Political views and Claremont hypocrisy


Image courtesy of Google Maps

Claremont is a beautiful little city with small suburban houses, trees sprawled everywhere, and beautiful streets. When looking around, it is even more picturesque with a perfect plaza and gorgeous college campuses. If one travels far up north, they will be in majestic hills with multi-million dollar houses and a view of the whole city. Claremont is well-managed, has a great community, and is generally accepting due to its liberal ideals. However, despite the niceties, the policies inside are not as “lovely and liberal” as they are cut out to be. This can be seen in a multitude of ways, whether it be affirmative allocation, a lack of affordable housing, or in Claremont’s social services.
One of the biggest views for liberals, especially in California where the housing costs are high, is affordable housing. The Claremont city government wants to accept affordable housing and brings up acts that would help progress, however the residents–typically the richer ones–block them. This is one thing that is so ironic about Claremont: the city’s residents hold themselves like they are the best at fighting against inequality, yet they oppose measures like affordable housing.
Claremont has a long history of doing this, whether it be denying, delaying, or voting against these affordable housing proposals. Many Claremontians in actuality just do not want low income families to “sully” their city. When in 2019, Claremont signed a lease to give a beat up and abandoned La Puerta Park to Trumark homes, an affordable housing agency, Claremont residents were furious. The park was once a school, but then got shut down and turned into a park. When looking at the plot of land, all one can see is grass which is only used for soccer. However any of the other multitudes of parks in Claremont could also be used for soccer. Citizens signed petitions that would “stop the destruction of Claremont history”, yet what they are really signing is a form full of Claremont hypocrisy. Claremont is so caught up in its luxury that it forgets the inequality in its city.
Due to the pressure Claremont receives, it only ever gets to allow affordable housing without pushback in South Claremont, creating a rift between the communities. Southern Claremont having all the apartments and having typically cheaper homes. Although it compares the financially stable and the rich, barriers and borders are still made.
Another way Claremont likes to keep its prestige is by not advocating for homeless shelters. Now up North, there is not as big of a homeless population, but in the South, one could see a homeless person walking around the village or the usual two to three at Vista Park. Claremont does have a homeless shelter page for aid, but what is ironic is that all the shelters listed are in Pomona or Upland, which are cities that are associated with less wealth then Claremont. Once again, Claremont shows that it does not want a less wealthy population to “ruin” their city.
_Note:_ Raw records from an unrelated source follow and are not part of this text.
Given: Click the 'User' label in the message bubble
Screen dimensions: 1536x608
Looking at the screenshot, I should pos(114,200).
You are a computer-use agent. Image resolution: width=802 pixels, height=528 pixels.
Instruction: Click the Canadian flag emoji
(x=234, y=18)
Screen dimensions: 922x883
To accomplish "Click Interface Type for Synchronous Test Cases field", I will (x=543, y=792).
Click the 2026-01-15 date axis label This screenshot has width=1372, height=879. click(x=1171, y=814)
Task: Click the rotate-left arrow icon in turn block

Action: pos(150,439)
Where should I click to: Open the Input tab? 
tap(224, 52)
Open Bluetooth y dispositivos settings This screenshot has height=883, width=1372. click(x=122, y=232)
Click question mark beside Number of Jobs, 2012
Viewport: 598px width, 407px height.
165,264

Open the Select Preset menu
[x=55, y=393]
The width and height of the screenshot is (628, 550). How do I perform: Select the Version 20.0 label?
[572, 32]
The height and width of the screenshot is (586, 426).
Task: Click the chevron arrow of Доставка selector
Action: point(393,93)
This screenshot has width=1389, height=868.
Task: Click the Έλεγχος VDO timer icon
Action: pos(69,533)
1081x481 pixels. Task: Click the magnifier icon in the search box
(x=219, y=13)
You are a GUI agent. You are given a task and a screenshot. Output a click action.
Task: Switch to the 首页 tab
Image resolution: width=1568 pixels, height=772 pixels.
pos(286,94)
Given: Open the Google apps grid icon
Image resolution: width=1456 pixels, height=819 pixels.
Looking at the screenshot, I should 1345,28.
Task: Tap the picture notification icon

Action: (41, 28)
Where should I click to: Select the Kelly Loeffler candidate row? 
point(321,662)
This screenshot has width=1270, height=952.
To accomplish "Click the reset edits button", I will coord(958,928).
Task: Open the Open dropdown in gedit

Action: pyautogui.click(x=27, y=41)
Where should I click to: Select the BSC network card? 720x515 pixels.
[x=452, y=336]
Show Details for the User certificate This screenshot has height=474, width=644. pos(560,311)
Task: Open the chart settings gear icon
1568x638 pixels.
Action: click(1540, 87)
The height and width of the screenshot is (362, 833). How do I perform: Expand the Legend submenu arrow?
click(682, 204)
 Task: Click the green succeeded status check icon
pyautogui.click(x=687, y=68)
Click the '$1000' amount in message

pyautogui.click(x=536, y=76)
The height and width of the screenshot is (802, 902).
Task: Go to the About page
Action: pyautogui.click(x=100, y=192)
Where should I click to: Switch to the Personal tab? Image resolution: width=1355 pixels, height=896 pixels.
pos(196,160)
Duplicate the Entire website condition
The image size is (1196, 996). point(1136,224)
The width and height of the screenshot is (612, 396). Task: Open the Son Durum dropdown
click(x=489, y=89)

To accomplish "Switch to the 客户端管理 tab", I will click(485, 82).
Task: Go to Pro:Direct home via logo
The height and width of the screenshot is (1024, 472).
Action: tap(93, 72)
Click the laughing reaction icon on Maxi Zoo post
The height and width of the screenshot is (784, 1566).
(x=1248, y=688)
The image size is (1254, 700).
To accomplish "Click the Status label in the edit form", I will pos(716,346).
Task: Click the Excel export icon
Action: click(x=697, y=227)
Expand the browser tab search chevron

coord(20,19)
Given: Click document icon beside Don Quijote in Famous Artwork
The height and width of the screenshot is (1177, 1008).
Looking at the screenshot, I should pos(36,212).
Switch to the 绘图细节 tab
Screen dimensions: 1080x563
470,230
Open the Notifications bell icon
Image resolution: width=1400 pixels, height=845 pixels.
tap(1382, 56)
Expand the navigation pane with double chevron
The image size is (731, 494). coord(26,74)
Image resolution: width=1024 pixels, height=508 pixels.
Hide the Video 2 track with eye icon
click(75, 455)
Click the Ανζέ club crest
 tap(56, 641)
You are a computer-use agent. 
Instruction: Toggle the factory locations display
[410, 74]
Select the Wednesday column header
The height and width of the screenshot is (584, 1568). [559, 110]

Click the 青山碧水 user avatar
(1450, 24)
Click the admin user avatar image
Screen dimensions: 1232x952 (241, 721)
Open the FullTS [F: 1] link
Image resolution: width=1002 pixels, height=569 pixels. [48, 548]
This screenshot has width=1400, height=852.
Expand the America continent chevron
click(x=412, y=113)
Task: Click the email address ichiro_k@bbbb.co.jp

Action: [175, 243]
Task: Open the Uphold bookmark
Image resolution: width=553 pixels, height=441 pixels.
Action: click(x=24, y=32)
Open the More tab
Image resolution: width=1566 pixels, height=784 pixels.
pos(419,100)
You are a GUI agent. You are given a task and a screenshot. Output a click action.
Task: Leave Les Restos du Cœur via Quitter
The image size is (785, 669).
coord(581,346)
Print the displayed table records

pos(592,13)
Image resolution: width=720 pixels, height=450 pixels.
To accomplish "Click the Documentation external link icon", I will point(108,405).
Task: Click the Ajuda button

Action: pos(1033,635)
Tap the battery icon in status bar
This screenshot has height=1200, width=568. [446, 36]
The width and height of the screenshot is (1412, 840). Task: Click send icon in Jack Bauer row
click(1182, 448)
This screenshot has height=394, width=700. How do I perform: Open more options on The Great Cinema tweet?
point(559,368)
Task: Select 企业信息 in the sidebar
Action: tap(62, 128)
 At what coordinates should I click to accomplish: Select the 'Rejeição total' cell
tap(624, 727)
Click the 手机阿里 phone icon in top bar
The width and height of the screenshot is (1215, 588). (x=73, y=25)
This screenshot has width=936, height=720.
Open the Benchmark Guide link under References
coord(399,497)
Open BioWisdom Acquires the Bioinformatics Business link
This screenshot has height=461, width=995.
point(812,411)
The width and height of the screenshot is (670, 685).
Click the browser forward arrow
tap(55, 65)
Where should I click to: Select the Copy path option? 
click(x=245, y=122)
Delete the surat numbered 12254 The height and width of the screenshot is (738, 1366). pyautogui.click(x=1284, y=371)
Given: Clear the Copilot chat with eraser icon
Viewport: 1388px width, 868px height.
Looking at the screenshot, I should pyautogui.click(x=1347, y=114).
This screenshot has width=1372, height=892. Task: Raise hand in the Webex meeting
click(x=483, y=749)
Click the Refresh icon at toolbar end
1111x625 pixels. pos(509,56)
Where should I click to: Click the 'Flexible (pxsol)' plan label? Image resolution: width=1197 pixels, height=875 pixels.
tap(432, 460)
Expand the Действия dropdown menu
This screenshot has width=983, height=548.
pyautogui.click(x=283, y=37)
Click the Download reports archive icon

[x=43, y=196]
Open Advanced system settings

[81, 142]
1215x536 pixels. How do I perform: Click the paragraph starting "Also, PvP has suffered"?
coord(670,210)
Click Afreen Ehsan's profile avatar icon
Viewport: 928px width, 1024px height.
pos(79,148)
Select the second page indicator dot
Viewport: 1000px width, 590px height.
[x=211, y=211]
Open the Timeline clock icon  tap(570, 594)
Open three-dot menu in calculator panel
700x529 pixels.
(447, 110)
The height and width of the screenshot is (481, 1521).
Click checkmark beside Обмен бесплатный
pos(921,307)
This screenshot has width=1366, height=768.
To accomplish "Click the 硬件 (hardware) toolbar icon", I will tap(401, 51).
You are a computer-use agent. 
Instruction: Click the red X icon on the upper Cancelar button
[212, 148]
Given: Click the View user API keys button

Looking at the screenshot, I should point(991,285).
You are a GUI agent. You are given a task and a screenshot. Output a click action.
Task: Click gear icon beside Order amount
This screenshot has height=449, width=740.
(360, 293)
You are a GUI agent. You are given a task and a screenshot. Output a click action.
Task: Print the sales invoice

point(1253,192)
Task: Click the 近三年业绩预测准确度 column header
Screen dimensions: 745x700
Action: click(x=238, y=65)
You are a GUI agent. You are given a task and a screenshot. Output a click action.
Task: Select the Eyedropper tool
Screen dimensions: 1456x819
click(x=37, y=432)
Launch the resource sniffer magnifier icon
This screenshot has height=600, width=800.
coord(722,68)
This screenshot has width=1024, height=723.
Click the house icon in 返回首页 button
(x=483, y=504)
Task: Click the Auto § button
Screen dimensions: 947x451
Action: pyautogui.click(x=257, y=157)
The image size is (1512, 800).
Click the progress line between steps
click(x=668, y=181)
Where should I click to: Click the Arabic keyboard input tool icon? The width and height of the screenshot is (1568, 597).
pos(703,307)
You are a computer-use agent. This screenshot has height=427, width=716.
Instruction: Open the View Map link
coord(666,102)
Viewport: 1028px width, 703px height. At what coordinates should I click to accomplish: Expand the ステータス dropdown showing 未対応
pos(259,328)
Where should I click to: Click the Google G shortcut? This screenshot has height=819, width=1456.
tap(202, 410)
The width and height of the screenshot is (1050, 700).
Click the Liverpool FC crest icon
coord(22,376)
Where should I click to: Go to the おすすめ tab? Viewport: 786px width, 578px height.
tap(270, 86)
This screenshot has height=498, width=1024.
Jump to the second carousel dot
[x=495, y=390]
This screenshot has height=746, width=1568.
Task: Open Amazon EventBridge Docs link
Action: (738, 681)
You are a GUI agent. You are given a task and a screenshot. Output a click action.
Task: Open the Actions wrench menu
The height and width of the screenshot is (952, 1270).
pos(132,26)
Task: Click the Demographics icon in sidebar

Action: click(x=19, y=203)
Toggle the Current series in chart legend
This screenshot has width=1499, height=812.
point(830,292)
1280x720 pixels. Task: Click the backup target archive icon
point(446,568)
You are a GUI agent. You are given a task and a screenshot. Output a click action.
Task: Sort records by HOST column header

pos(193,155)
Claremont does not only like to diminish affordable housing but also take away average low income jobs. An example is the city law that keeps fast food restaurants out of Claremont, which is an average low income provider’s job. The lack of Jack in the Box and Wendy’s locales has always been a shame to Claremont citizens. Claremont may pretend to be more healthy, but when lining up the dots, it seems that Claremont really just wants to keep out poorer people. The city tries to cut back on any business or plot of land related to low income communities, which is unfortunate, since many teenagers have to drive out far to get a good paid In-N-Out job.
The most evident truth that can be seen however is the city’s issues with diversity. It is not just a coincidence that the most diverse communities are considered the worst. For example, southern Claremont has the highest Hispanic and Latino population and also has the lowest academically performing schools. Affordable housing in southern Claremont allows for more diversity while it is heavily lacking in richer communities that are away up in the hills. Perhaps Claremont is not so liberal after all.
Yes, liberals typically have better social services and allow for more social mobility,but liberals are failing to live up to their beliefs in various other aspects. It is time for self-professed liberal Claremont residents to take a long look in the mirror and see that they need to start acting on their beliefs instead of just spouting slogans and showing up for protests. When Claremont acts like the way it usually does, it is truly saying “we agree with this but not in our backyard”.